In the data below, find the line with "You are a GUI" and output it along with every later line, exactly, but not the pictures.

━━ RECORDS ━━

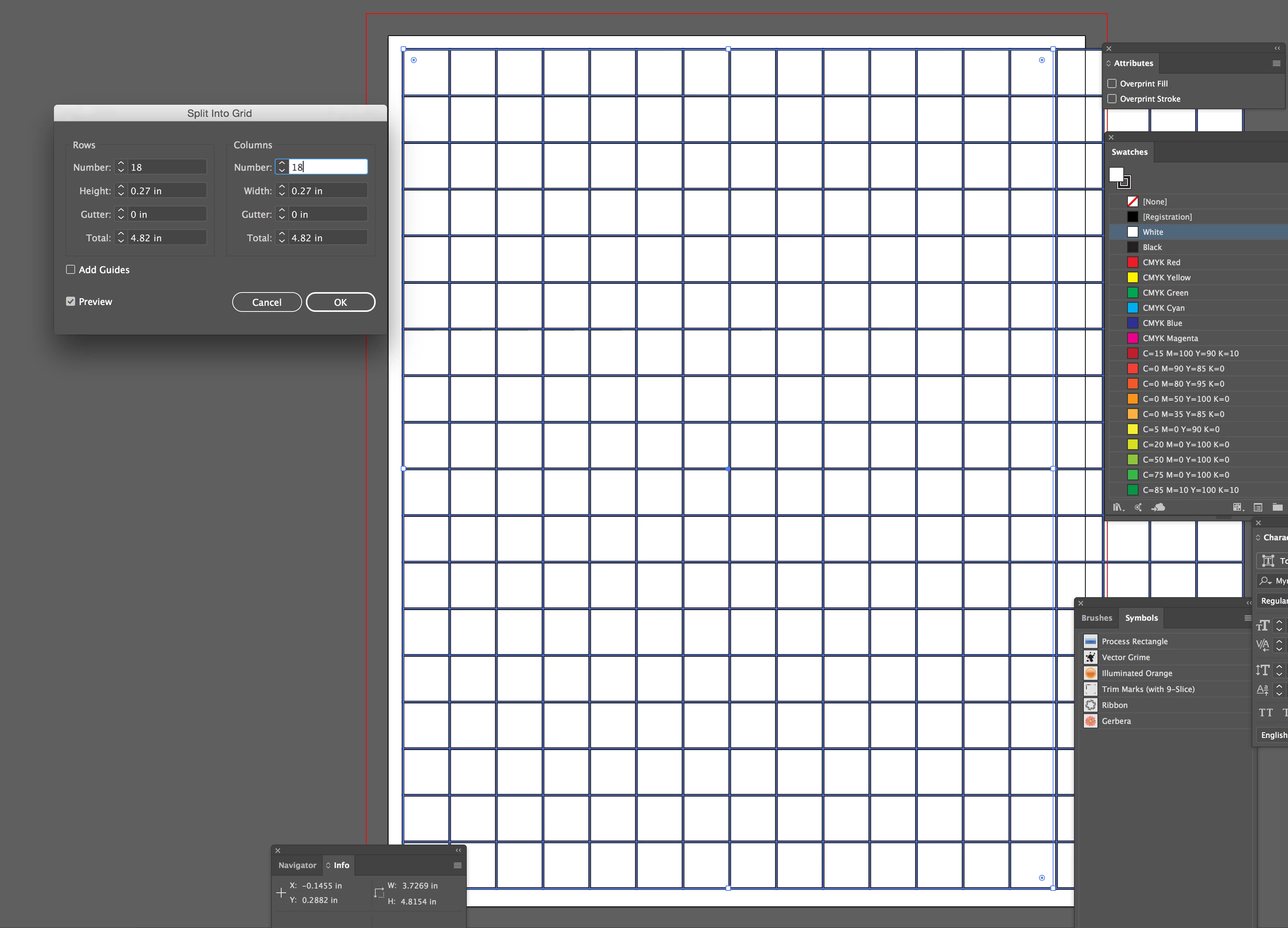Switch to the Brushes tab
The height and width of the screenshot is (928, 1288).
click(x=1097, y=618)
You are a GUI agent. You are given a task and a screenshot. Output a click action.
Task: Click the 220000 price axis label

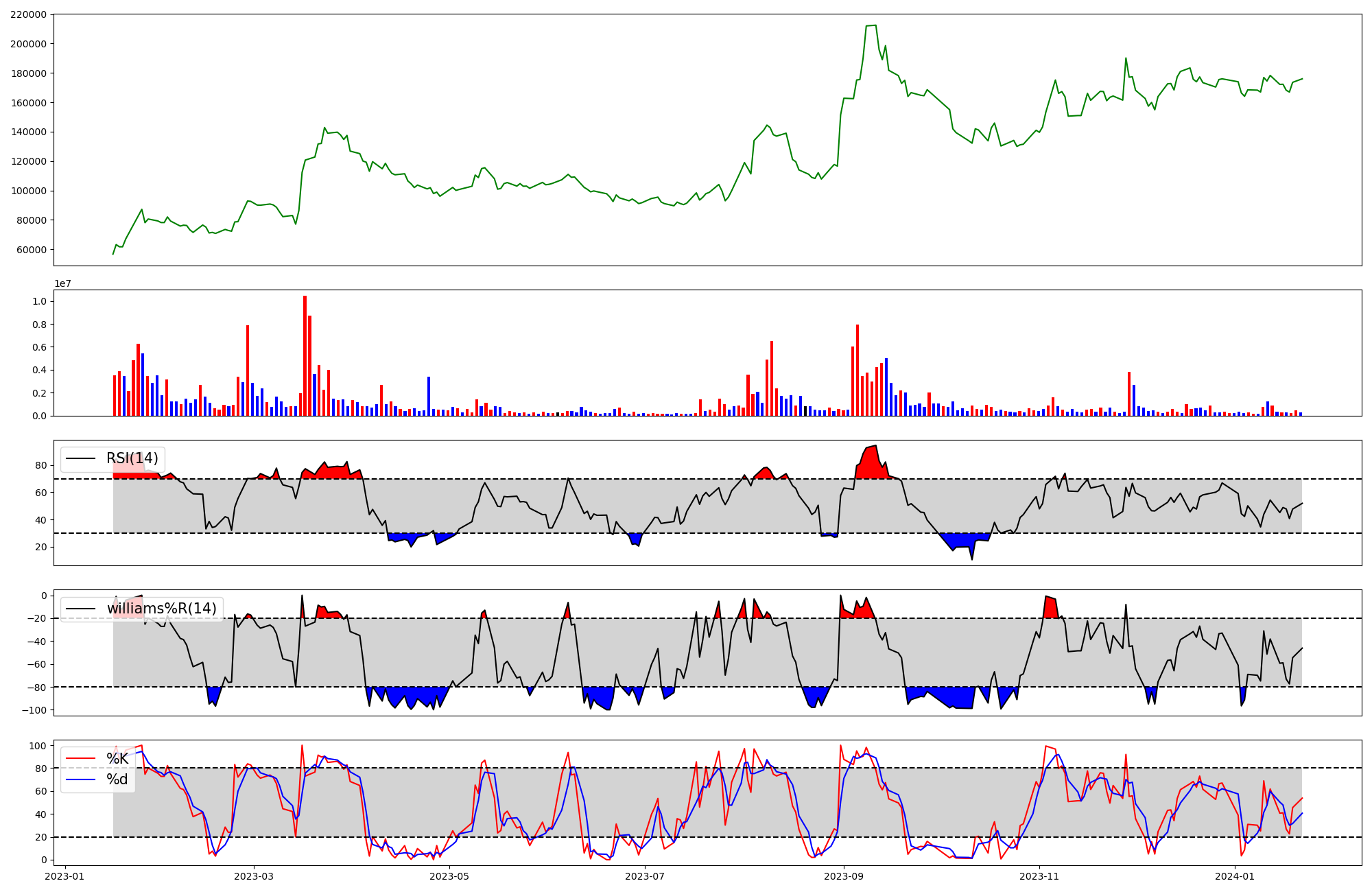27,14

━━━

RESPONSE BELOW:
You are a GUI agent. You are given a task and a screenshot. Output a click action.
Task: Click the 220000 price axis label

27,14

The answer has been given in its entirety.